CONSISTENCY WITH SECTION 22 (ARBITRARY DETENTION)
The right to be free from arbitrary
detention
- Section
22 of the Bill of Rights Act affirms the right of everyone to be free from
arbitrary detention. Section 22 recognises that
there are circumstances in which
it will be necessary for the state to detain individuals but that there are
limits on the legitimate
use of state power for that purpose.
New Zealand case law
- The
Court of Appeal has described a detention as being arbitrary “if it is
capricious, unreasoned, without reasonable cause:
if it is made without
reference to an adequate determining principle or without following proper
procedures.”[1] It has suggested
that
“lawful detentions may also be arbitrary, if they exhibit
elements of inappropriateness, injustice, or lack of predictability
or
proportionality.”[2]
- The
Court of Appeal has also cited the two step description of lawful detention
outlined by the House of Lords:[3]
- the
detention must be for an authorised purpose (e.g. prior to deportation);
and
- the
detention must be limited to a period which is reasonably necessary for that
purpose to be carried out.
International consideration
- Section
22 of the Bill of Rights Act affirms New Zealand’s commitment to art 9(1)

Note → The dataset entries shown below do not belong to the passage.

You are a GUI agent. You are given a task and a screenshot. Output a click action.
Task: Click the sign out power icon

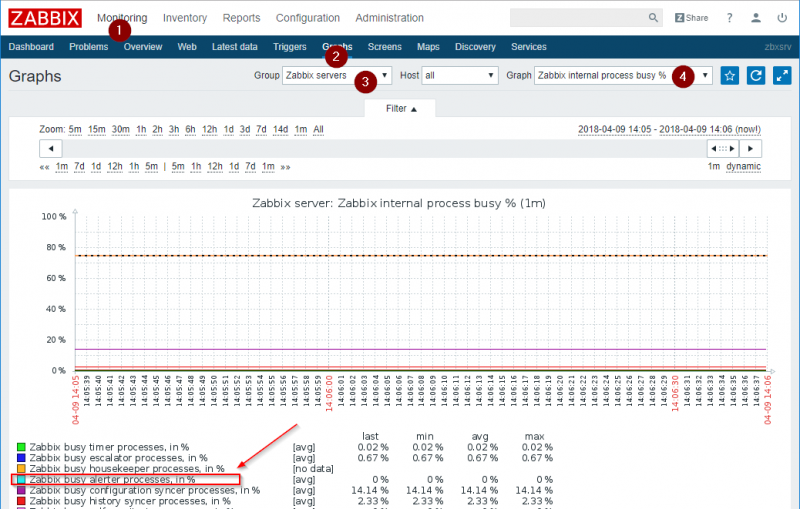point(782,18)
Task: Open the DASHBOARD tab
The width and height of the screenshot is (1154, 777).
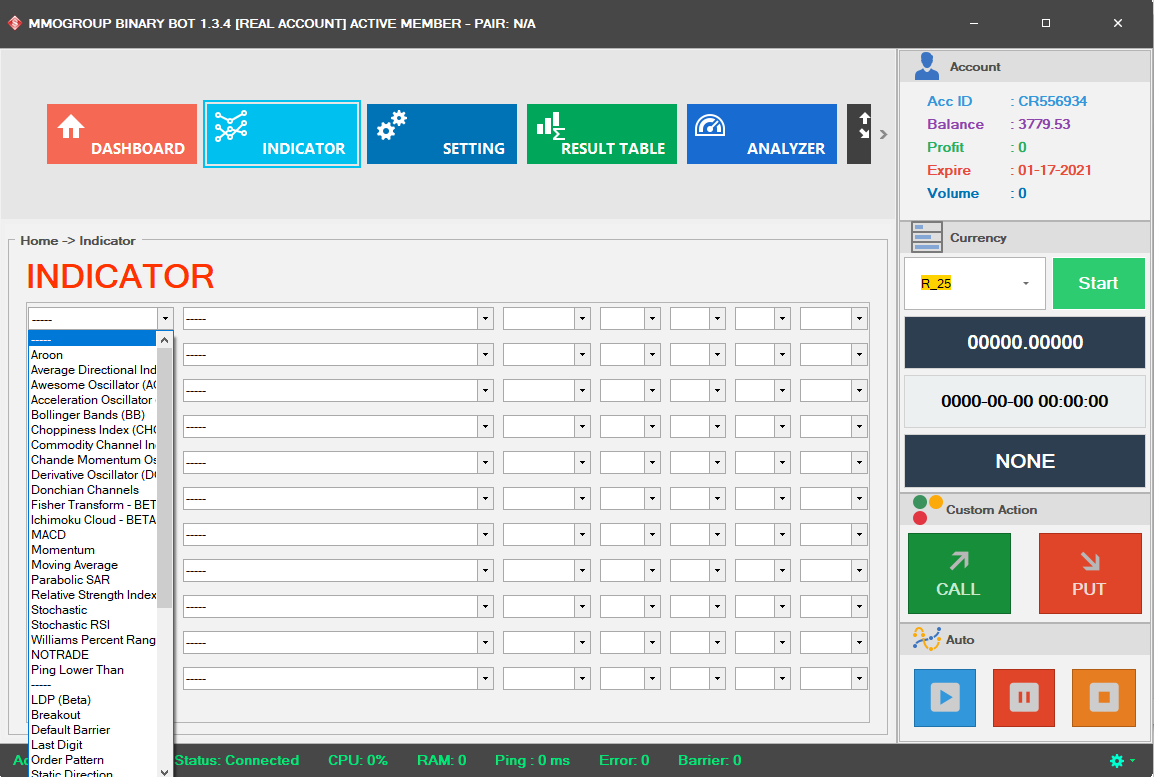Action: (122, 134)
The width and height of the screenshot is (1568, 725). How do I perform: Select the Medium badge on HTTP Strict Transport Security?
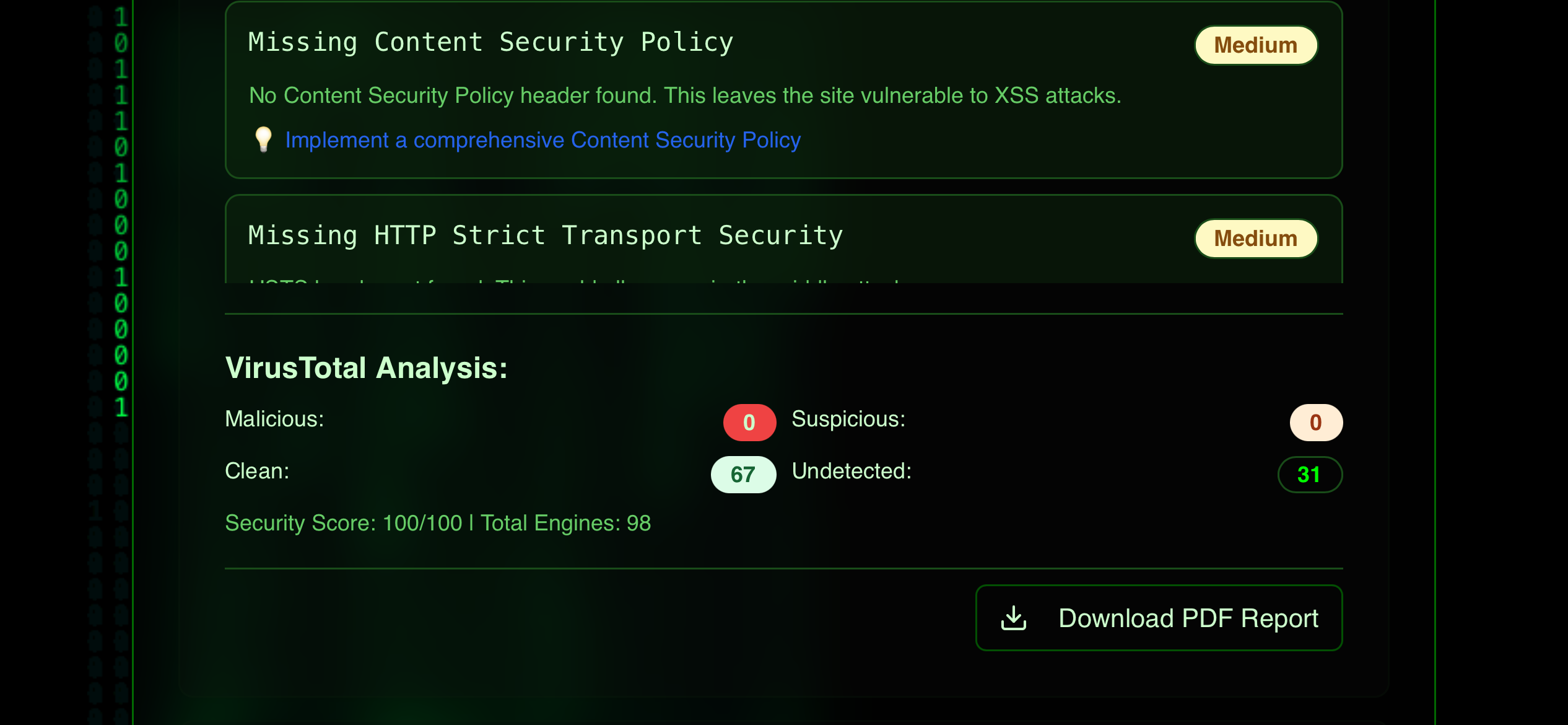(1256, 238)
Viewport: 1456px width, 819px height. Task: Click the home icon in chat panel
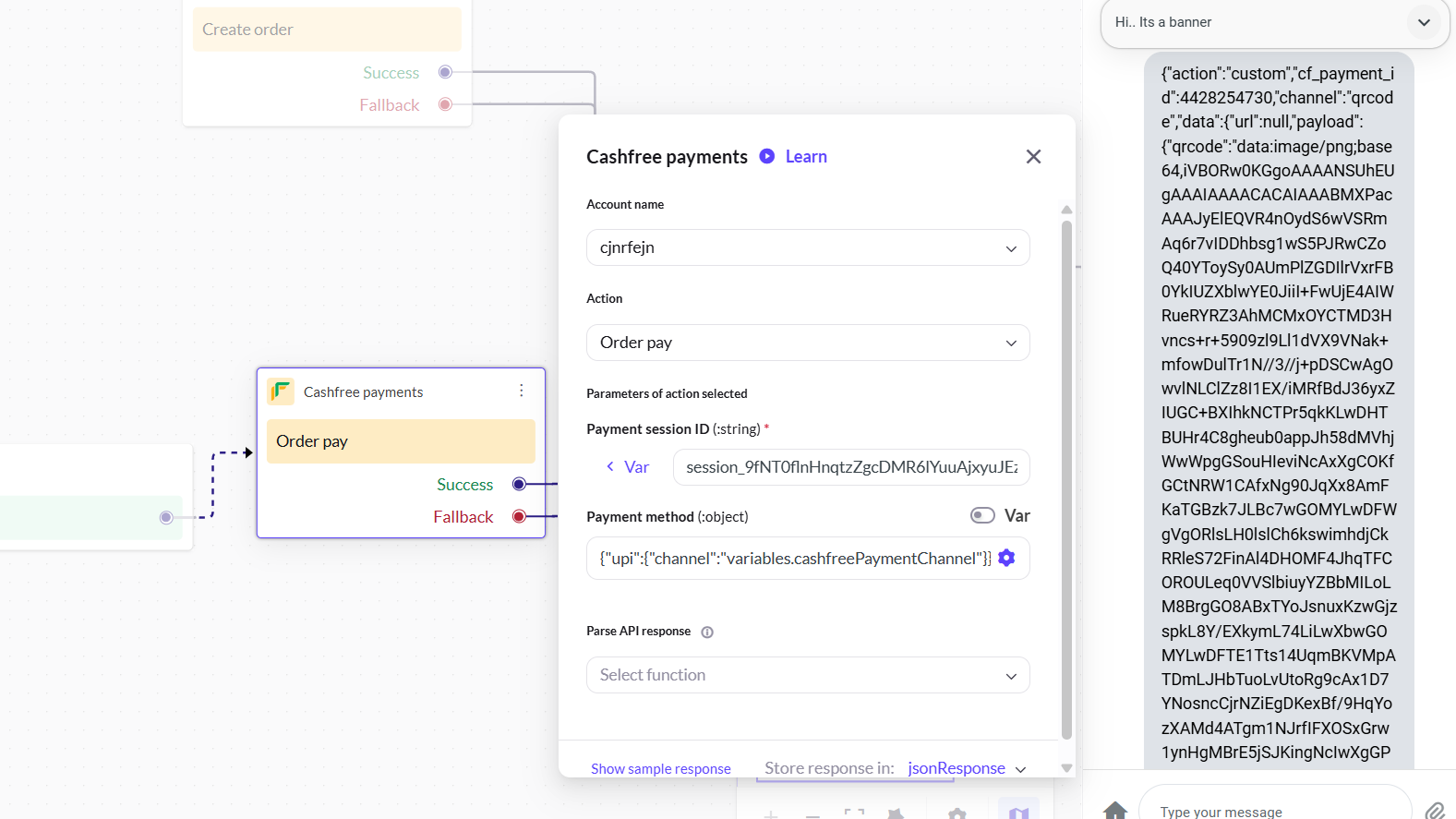point(1115,810)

of the International Covenant on Civil and
Political Rights (ICCPR). The UN
Human Rights Committee (HRC) has considered the scope of art 9(1) and concluded
that:
‘arbitrariness’ is not to be equated with against the
law, but must be interpreted more broadly to include elements of
inappropriateness, injustice and lack of predictability. This means that remand
in custody pursuant to lawful arrest must not only
be lawful but reasonable in
all the circumstances. Further, remand in custody must be necessary in all the
circumstances, for example,
to prevent flight, interference with evidence, or
the recurrence of crime.[4]
- The
HRC made a similar observation in a subsequent case and added:
In any event, detention should not continue beyond the period for
which the State can provide appropriate justification. For example,
the fact of
illegal entry may indicate a need for investigation and there may be other
factors particular to the individual, such
as the likelihood of absconding and
lack of cooperation, which may justify detention for a period. Without such
factors detention
may be considered arbitrary, even if entry was illegal.[5]
- The
statements of the HRC are not binding in domestic law but have been cited
favourably by the New Zealand Court of Appeal.[6]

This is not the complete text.